Raising a generous school-age child (ages 5 to 11)
Developmentally, school age children need to develop life skills and learn competence at tasks and social interactions. Whitney recommends helping children learn how to be functional members of a community by taking on age-appropriate chores, like setting the table, putting away their laundry, clearing plates, etc.
- Facilitate generosity by giving your child an allowance (or have them earn the allowance by doing chores) and have them keep the money in labeled jars: save, spend, and give. My parents taught me this method when I was little, and that money-management mentality has stuck with me to this day.
- Consider “adopting” a family or child through an angel tree charity at Christmas. This way your child can help shop for someone else, instead of just focusing on what they want to receive.
- Make it their own. Have your children go through their toys and set aside the ones they don’t want to keep. Then either: Sell the toys at a garage sale and give away all or some of the proceeds to a charity, or, have your kids go with you to donate the toys to a charity.

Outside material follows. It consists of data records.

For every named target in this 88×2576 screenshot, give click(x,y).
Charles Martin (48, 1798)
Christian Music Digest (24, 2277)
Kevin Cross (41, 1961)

- Sponsor a child in a developing country and keep the photo on the refrigerator. Involve your child in the relationship by reading and writing letters together. Learning about what life is like for children in developing countries helps put things in perspective.
- Find age-appropriate volunteer opportunities that you can do together as a family, such as collecting winter coats for homeless shelters, cleaning up trash at a local park, or helping an elderly neighbor with yard work.
Raising a generous teen (ages 12 to 19)
At this stage, adolescents are developing a sense of identity and often look to parents, friends, teachers, pastors, and coaches to help them answer the question, “Who am I?” Encouraging initiative to care for others can help teens develop generosity as part of their identity.
- Model good household finances by explaining how you prioritize charitable giving in your monthly/yearly budget.
- Continue (or start) encouraging your teen to use the save/spend/give model for managing their money.
- If you support charities or missionaries, explain this to your teens, and involve them. Read their newsletters together. Go to fundraiser events together.
- Be generous together. Take your teens and some of their friends to serve at a local homeless shelter, do a service project, or even go on a mission trip. Let your teens see you being kind and generous to those in need. For example, this family traveled the world to visit their sponsored children together. What a life-changing experience! But something simple and low-cost, would be to go share a meal with the homeless, like my family did regularly when I was a pre-teen. These two families, the Rothermels and the Daytons, have found ways to encourage their children that are also low-cost.
- Make it their own. Ask your teen if there is a cause or issue that stirs their heart. Help them come up with ways to do something about it by serving, volunteering, or fundraising.